Files
reflector/server/DAILYCO_TEST.md
2025-10-10 20:41:08 -04:00

592 lines
17 KiB
Markdown

# Daily.co Integration Test Plan
## ⚠️ IMPORTANT: Stub Implementation
**This test validates Daily.co webhook integration with MOCK transcription data.**
The actual audio/video files are recorded to S3, but transcription/diarization is NOT performed. Instead:
- A **stub processor** generates fake transcript with predetermined text ("The Great Fish Eating Argument")
- **Audio track is downloaded from Daily.co S3** to local storage for playback in the frontend
- All database entities (recording, transcript, topics, participants, words) are created with **fake "fish" conversation data**
- This allows testing the complete webhook → database flow WITHOUT expensive GPU processing
**Expected transcript content:**
- Title: "The Great Fish Eating Argument"
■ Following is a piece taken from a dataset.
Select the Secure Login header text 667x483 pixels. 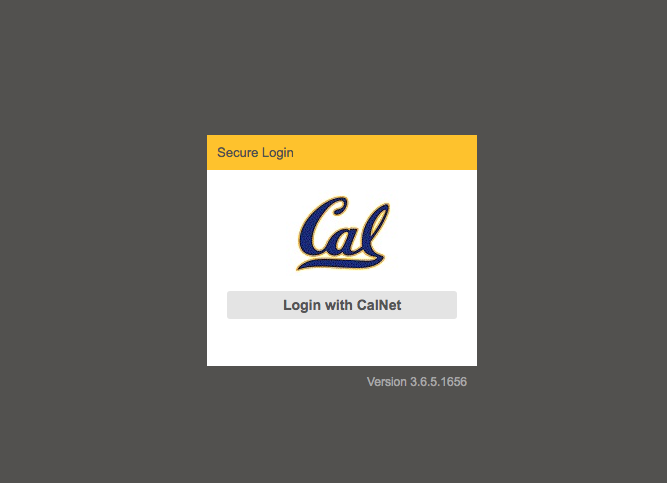pyautogui.click(x=255, y=152)
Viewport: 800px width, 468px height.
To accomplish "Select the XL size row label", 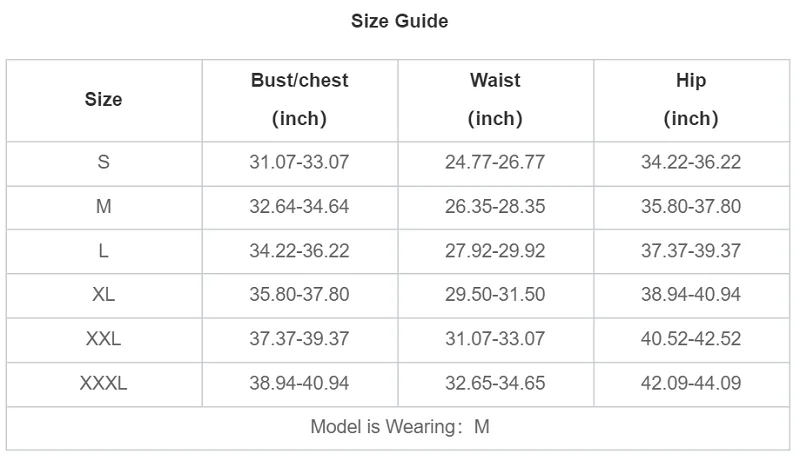I will [104, 295].
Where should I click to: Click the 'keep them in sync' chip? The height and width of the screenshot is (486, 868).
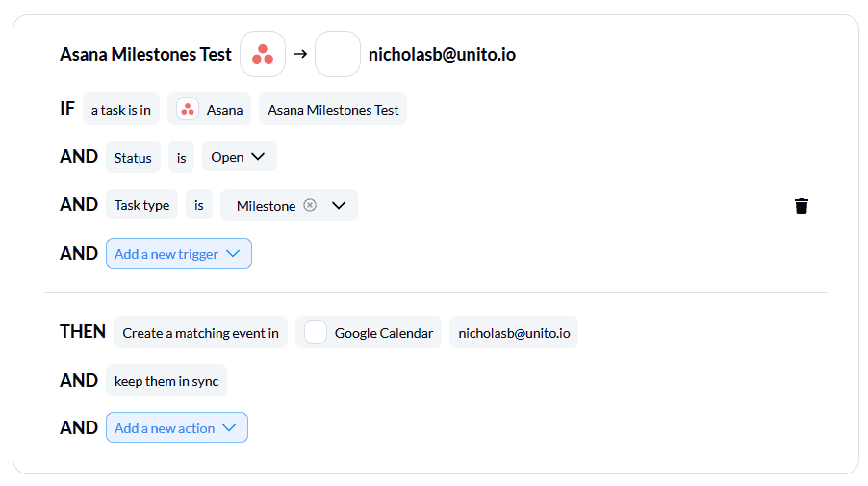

- Participants: "Fish Eater" (speaker 0), "Annoying Person" (speaker 1)
- Transcription: Nonsensical argument about eating fish (see `reflector/worker/daily_stub_data.py`)
- Audio file: Downloaded WebM from Daily.co S3 (stored in `data/{transcript_id}/upload.webm`)
**File processing pipeline** then:
- Converts WebM to MP3 format (for frontend audio player)
- Generates waveform visualization data (audio.json)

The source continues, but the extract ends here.